The formation of a badminton club had been considered for some time by the many enthusiasts who wanted to play this game in the upper gym. Finally, page 45 in 1953, the club was formed, and was immediately so popular amongst the large amount of students at Winter Tournament of that year that a team went to Auckland to compete with the other colleges, and its strength was apparent when it won the badminton competitions. Following the success of that tourney, which was arranged by the badminton clubs of the various University Colleges, there is now a strong move to introduce badminton as a full Tournament sport, and this will probably happen in a very short time.
The International Club was formed last year by a group of students from overseas countries and some New Zealanders. It began in a small way, but very soon its membership reached large proportions, and it is now one of the most popular clubs at Victoria College. Membership includes students from countries such as America, France, Turkey, Indonesia, Australia, India, Germany and Fiji, as well as from many other parts of the world. The International Club was formed to promote international good will among students of all countries and to provide a meeting ground where such an aim might be carried out. Conceits are given in which the dances and music of foreign lands are presented; discussion evenings are held, and members of the various Embassies have addressed the club on problems peculiar to their own nations. This all adds up to a very healthy spirit of friendship and co-operation between New Zealand students and overseas students. It is not surprising that the membership seems to increase with every function.
The Commerce Faculty has formed a club on lines similar to the Law Faculty Club, and this is concerned mainly with topics of interest to Commerce students, Both these clubs are composed largely of part-timers, who benefit from this association with other members of their own faculties.
In 1952 the Jazz Club made a meteoric appearance, and for a while was a most popular club in this College, as it provided modern music of a high standard. Professional musicians and musically inclined students joined to form jazz and Dixie bands which gave enthusiastic audiences the type of music which would do credit to a New Orleans night-club. Interest in this club continued high in 1953, but this year, owing to the fact that many of the foundation members have left the college—one is now a highly respected junior partner in a law firm in the city—interest has wanted.
Returning to the sporting sphere, we find that a Golf Club was formed last year by a band of enthusiasts. The claim of the club to having members who can turn on golf of a high standard was well borne out by the fine showing which Varsity golfers gave at Winter Tournament last year. Again, like badminton, there is a move to have golf introduced as a Tournament sport—it was arranged unofficially last year—and this will probably happen fairly soon.
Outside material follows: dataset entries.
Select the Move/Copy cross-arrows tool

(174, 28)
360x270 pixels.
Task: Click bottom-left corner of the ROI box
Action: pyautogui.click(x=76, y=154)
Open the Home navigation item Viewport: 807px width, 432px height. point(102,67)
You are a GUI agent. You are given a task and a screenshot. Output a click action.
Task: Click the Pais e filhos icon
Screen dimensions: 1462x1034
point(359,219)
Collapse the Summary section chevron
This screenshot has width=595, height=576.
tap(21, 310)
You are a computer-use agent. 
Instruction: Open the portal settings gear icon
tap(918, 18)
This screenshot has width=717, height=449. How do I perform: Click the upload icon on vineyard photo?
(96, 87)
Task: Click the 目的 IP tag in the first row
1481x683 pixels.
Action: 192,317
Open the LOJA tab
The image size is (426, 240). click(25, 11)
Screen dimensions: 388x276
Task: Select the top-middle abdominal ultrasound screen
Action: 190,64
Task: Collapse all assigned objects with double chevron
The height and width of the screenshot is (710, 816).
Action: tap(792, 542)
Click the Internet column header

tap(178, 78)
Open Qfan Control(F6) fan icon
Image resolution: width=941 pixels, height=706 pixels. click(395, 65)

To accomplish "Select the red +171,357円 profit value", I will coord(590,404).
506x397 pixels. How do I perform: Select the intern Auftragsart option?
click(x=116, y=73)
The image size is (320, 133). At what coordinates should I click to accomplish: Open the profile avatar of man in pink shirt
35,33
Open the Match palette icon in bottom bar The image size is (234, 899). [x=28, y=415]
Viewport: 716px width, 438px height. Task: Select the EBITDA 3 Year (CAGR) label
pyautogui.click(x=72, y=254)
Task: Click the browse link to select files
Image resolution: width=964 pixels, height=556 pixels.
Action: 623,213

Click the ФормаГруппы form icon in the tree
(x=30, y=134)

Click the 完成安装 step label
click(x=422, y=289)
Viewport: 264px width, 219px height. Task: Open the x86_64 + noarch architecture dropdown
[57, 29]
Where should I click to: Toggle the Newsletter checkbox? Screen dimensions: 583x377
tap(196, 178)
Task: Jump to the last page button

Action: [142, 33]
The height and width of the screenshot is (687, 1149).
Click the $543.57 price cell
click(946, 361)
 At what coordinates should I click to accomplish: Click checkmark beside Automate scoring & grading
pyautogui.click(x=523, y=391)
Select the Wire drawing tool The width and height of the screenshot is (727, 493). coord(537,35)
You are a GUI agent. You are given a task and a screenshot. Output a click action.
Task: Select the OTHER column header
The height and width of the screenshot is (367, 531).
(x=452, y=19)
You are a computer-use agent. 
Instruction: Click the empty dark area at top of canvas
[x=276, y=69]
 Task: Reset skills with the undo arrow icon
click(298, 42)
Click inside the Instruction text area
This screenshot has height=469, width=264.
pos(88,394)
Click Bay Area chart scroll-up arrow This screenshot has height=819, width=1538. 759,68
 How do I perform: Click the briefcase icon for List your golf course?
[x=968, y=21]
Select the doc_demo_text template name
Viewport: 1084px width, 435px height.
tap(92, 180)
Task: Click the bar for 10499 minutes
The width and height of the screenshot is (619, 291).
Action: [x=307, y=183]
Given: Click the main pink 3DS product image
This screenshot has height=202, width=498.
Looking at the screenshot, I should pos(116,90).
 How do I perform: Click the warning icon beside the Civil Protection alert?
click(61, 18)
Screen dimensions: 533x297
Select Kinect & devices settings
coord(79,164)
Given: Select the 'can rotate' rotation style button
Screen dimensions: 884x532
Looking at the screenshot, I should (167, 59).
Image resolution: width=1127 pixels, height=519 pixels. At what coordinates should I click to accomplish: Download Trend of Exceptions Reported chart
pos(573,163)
From these notes it will be apparent that as time passes, the interests of students fluctuate and change. This is not a bad sign, but a healthy one. If there is a band of people who are keenly interested in a certain activity, let them form themselves into a club. The Students' Association provides the facilities for it, and offers financial assistance to those who are willing to take it. If interest wanes after a little, this is not a bad thing, because it merely means that interest has been transferred to other fields. And in the future, once the first steps are taken, there will always be the facilities and the benefits of the energies of a club's founders available for those that are similarly interested.